Copy out the lines of the data word for word, beginning with the line containing "Task: Tap the l2 flute length label" and continuing through the line containing "Action: pos(473,128)", both included. Give only those lines.

Start of MATERIALS PROVIDED

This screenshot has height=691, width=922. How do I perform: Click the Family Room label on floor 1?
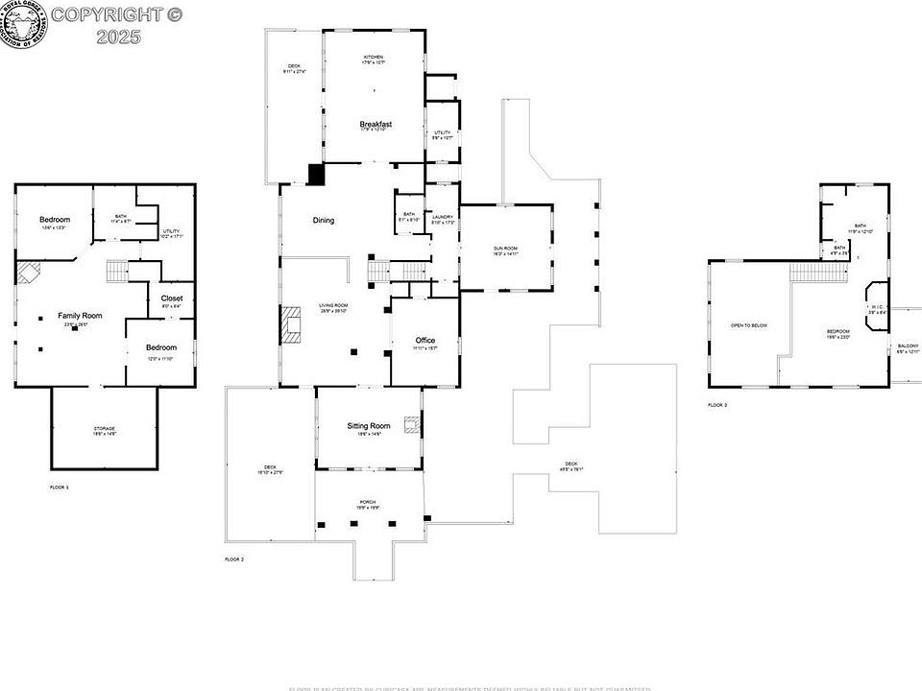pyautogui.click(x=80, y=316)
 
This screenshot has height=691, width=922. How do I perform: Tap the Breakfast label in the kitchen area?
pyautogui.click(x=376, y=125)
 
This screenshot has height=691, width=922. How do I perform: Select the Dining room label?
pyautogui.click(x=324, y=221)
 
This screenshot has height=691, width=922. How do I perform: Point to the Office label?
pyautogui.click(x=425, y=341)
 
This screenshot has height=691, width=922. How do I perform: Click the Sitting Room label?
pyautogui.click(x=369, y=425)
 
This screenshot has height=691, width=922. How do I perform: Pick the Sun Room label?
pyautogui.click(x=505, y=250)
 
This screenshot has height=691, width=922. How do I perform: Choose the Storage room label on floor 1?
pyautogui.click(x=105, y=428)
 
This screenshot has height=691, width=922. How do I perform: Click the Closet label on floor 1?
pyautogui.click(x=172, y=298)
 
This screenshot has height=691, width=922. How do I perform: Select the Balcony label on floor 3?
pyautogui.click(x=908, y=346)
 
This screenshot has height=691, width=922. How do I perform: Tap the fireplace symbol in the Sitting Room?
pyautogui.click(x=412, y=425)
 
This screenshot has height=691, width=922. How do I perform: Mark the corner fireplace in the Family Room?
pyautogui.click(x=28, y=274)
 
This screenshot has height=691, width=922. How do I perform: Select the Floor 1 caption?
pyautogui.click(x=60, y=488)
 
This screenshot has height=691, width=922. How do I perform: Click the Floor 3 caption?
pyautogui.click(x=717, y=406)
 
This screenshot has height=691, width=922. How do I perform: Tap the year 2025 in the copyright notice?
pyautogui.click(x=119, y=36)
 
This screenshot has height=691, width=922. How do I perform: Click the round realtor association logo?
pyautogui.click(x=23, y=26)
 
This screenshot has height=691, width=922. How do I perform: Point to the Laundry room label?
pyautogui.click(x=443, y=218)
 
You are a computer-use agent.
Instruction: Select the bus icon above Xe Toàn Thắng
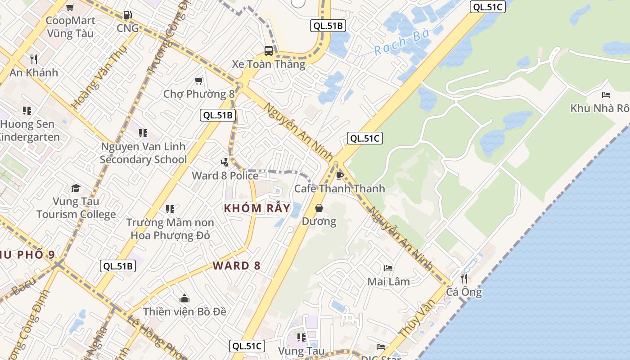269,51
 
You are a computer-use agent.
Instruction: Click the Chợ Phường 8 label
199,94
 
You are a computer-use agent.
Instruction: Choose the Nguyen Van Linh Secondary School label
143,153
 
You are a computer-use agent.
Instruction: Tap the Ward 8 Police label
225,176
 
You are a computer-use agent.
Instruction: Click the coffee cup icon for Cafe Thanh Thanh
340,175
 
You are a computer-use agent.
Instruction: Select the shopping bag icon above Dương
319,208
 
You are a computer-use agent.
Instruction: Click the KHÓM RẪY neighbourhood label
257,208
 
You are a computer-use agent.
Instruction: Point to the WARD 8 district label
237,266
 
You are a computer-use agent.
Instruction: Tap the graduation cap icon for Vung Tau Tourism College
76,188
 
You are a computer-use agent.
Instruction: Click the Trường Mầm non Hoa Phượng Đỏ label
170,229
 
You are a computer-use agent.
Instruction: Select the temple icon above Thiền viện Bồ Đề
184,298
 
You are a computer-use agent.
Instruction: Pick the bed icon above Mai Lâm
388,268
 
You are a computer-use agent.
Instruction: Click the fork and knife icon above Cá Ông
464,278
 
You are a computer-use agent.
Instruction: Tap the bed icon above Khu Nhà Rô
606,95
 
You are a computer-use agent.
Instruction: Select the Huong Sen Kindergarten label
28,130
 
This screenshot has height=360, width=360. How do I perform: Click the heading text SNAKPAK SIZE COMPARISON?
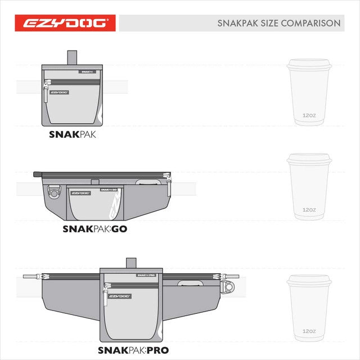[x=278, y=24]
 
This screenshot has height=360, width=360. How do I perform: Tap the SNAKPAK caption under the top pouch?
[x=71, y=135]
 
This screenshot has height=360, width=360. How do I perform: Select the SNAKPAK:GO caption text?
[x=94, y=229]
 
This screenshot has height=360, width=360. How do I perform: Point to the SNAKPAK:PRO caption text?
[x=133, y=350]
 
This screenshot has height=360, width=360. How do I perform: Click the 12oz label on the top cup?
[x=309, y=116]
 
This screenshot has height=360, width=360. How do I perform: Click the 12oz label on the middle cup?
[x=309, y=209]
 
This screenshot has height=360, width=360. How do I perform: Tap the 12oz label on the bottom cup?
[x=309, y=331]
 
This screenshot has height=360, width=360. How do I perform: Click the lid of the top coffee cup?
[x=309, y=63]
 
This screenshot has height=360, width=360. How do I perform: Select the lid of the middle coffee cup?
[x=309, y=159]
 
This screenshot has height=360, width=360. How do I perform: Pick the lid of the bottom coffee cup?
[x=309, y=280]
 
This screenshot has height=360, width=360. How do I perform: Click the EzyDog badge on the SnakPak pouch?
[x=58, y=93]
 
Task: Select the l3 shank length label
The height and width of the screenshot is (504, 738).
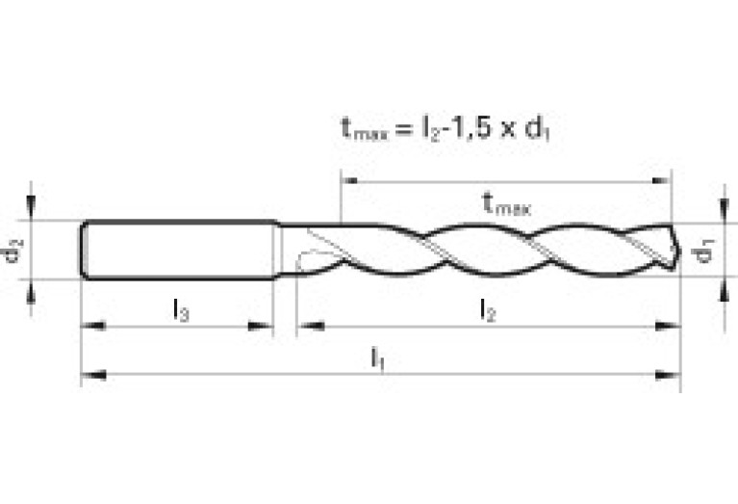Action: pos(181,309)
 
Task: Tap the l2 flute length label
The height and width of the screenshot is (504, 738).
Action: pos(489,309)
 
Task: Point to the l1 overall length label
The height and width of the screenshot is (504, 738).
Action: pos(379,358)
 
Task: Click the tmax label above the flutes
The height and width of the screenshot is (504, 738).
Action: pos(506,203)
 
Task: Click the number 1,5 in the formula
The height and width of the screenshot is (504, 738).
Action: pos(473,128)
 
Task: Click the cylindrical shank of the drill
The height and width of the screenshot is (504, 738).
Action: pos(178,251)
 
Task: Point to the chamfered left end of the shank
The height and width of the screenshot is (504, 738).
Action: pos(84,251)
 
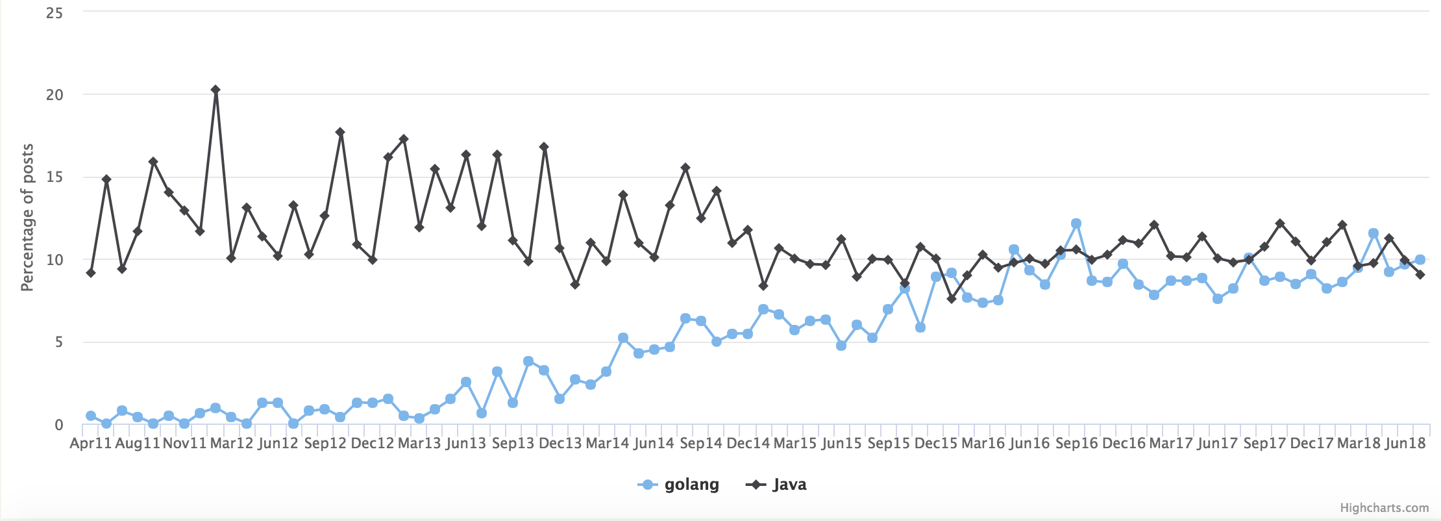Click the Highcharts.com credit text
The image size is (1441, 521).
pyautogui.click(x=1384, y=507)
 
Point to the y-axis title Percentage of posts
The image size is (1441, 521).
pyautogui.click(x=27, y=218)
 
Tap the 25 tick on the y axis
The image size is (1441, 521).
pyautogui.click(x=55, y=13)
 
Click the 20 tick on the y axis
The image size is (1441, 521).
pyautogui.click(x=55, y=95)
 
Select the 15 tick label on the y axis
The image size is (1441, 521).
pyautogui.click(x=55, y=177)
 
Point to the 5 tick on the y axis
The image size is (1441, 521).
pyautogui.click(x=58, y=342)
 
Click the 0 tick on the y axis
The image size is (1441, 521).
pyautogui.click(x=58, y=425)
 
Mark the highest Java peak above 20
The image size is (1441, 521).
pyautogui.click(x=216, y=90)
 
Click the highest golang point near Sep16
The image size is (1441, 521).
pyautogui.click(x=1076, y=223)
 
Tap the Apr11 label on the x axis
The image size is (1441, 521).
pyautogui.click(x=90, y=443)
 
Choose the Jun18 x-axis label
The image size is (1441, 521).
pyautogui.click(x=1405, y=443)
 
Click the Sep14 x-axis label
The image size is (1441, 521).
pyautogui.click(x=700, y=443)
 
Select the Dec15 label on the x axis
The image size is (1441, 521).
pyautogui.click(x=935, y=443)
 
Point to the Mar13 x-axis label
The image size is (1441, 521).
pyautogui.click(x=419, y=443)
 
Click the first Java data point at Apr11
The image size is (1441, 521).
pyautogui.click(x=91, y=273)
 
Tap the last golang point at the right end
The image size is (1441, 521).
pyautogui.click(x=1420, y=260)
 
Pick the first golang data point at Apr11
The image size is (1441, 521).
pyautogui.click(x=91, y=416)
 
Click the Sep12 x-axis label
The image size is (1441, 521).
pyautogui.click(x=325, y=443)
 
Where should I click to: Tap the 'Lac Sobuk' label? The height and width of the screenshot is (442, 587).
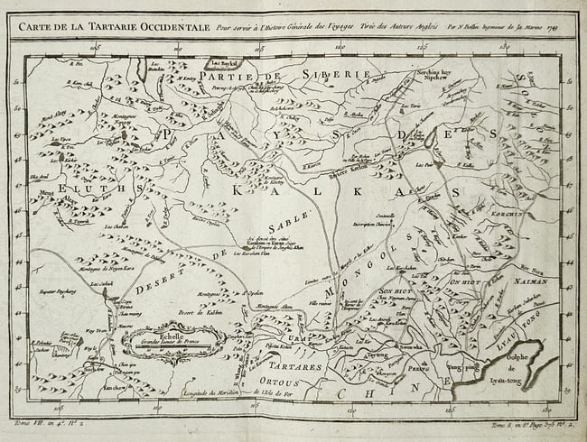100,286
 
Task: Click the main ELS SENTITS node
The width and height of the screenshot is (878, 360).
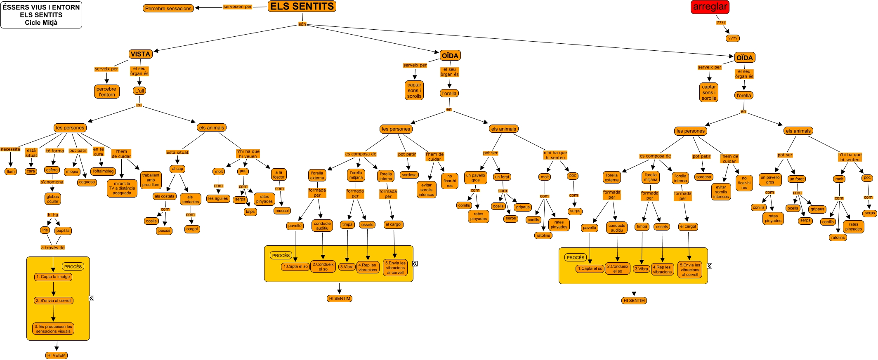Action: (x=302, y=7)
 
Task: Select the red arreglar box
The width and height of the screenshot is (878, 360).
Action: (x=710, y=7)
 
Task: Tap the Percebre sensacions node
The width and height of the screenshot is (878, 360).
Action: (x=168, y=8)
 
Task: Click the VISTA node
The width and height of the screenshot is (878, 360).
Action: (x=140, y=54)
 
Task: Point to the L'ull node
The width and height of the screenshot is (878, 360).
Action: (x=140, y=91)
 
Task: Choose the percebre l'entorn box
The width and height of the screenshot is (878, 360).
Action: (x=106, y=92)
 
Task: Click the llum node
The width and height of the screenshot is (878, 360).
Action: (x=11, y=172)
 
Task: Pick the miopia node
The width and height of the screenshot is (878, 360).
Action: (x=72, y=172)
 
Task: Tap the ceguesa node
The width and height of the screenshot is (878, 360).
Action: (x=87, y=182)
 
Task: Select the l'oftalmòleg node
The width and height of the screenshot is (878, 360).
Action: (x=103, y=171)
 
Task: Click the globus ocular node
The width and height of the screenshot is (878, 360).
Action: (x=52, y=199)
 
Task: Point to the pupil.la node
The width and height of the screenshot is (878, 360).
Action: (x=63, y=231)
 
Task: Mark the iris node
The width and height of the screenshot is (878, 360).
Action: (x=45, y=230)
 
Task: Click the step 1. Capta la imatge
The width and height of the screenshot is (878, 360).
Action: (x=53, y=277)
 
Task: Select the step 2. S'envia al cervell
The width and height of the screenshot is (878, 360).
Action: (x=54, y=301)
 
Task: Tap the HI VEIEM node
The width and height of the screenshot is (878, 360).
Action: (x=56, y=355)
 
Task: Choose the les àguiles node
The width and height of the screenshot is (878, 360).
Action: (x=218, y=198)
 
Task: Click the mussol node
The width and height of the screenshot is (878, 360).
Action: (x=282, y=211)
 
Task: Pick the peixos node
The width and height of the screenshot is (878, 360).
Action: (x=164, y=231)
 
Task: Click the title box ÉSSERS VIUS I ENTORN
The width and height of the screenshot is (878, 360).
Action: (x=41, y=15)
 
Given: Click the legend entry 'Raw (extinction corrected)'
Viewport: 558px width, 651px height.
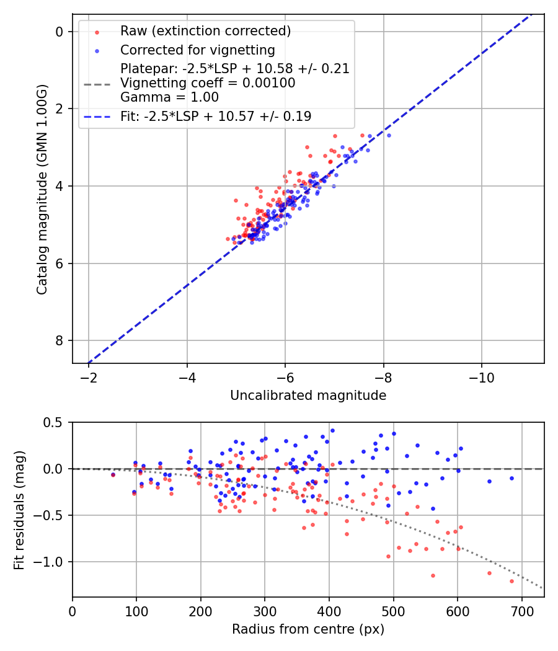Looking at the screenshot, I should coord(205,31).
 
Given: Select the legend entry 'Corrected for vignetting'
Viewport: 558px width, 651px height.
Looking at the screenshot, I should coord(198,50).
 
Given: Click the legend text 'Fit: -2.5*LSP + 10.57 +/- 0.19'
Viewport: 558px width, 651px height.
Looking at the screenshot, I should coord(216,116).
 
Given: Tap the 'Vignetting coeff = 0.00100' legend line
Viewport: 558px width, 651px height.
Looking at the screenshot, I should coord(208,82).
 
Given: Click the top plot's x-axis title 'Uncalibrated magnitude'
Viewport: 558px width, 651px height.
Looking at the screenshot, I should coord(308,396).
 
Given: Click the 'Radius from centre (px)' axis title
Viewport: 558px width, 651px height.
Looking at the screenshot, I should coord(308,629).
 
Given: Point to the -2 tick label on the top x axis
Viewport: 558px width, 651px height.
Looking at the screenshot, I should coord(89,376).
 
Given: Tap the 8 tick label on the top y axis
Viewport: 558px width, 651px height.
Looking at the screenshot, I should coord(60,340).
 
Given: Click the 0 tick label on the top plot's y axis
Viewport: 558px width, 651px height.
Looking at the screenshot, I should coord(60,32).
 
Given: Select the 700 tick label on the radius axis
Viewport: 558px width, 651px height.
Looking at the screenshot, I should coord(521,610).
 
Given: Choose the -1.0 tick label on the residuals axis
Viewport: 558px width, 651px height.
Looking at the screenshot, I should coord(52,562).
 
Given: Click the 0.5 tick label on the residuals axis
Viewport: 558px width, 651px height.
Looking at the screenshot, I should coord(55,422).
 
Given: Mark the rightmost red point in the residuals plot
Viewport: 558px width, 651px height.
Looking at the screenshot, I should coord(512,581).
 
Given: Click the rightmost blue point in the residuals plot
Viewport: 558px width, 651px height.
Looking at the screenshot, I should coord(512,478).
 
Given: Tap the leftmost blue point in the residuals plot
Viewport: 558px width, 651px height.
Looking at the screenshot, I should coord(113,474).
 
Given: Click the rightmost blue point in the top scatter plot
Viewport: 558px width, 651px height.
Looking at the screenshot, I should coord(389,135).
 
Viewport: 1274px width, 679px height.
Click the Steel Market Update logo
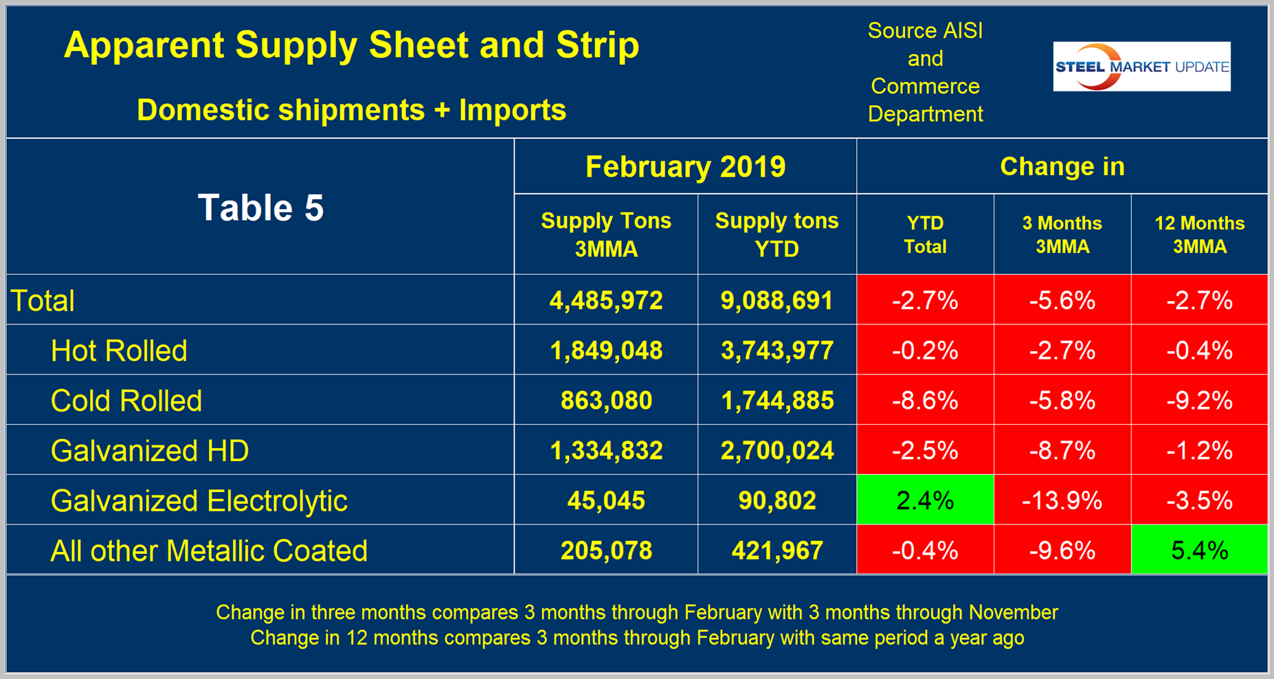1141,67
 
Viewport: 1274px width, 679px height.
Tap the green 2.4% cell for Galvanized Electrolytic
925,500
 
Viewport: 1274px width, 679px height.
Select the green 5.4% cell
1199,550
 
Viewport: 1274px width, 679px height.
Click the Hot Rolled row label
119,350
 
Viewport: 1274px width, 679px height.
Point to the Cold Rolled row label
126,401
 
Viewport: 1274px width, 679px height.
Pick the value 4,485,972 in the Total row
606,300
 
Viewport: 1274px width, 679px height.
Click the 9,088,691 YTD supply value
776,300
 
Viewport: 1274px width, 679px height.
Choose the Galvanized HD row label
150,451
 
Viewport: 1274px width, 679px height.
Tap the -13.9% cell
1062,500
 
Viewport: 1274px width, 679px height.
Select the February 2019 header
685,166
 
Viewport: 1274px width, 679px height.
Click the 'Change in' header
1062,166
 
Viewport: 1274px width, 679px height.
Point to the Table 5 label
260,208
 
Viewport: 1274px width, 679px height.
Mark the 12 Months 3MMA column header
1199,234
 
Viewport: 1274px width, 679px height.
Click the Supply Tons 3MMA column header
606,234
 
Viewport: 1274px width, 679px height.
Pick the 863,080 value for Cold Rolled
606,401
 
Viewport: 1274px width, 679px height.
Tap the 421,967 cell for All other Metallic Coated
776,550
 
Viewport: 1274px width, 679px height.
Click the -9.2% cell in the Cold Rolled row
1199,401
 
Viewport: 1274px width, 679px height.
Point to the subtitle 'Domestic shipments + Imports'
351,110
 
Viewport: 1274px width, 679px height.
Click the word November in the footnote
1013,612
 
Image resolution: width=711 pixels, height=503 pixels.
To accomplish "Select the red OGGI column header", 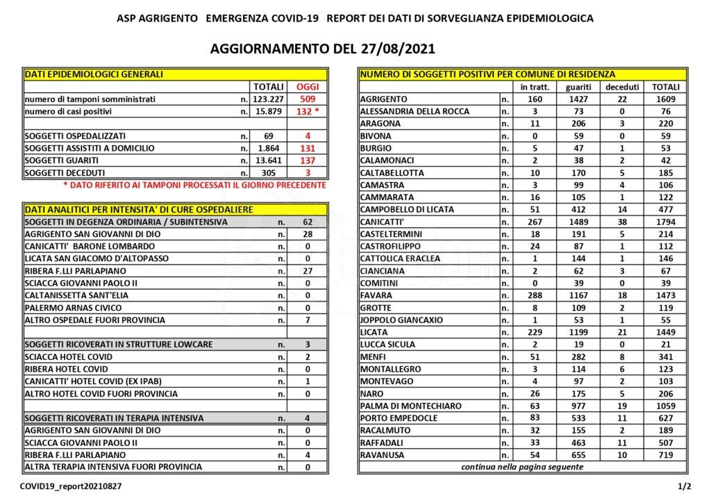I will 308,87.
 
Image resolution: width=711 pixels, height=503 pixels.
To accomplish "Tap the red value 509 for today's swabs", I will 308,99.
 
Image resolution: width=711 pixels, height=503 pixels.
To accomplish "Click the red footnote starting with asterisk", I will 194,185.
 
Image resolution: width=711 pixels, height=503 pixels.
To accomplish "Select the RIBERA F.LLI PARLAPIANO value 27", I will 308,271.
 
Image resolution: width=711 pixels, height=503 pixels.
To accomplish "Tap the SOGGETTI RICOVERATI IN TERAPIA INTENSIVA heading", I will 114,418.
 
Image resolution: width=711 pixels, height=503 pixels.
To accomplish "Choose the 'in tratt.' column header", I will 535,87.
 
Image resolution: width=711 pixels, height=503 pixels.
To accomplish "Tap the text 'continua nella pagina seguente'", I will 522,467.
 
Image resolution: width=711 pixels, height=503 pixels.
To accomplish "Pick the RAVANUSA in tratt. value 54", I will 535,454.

End of MATERIALS PROVIDED

- **RESPONSE TO THIS TASK**:
Task: Tap the l2 flute length label
The height and width of the screenshot is (504, 738).
Action: pos(489,309)
 
Task: Point to the l1 overall length label
The height and width of the screenshot is (504, 738).
Action: pos(379,358)
 
Task: Click the tmax label above the flutes
The height and width of the screenshot is (504, 738).
Action: pos(506,203)
 
Task: Click the number 1,5 in the formula
The height and width of the screenshot is (504, 738).
Action: pos(473,128)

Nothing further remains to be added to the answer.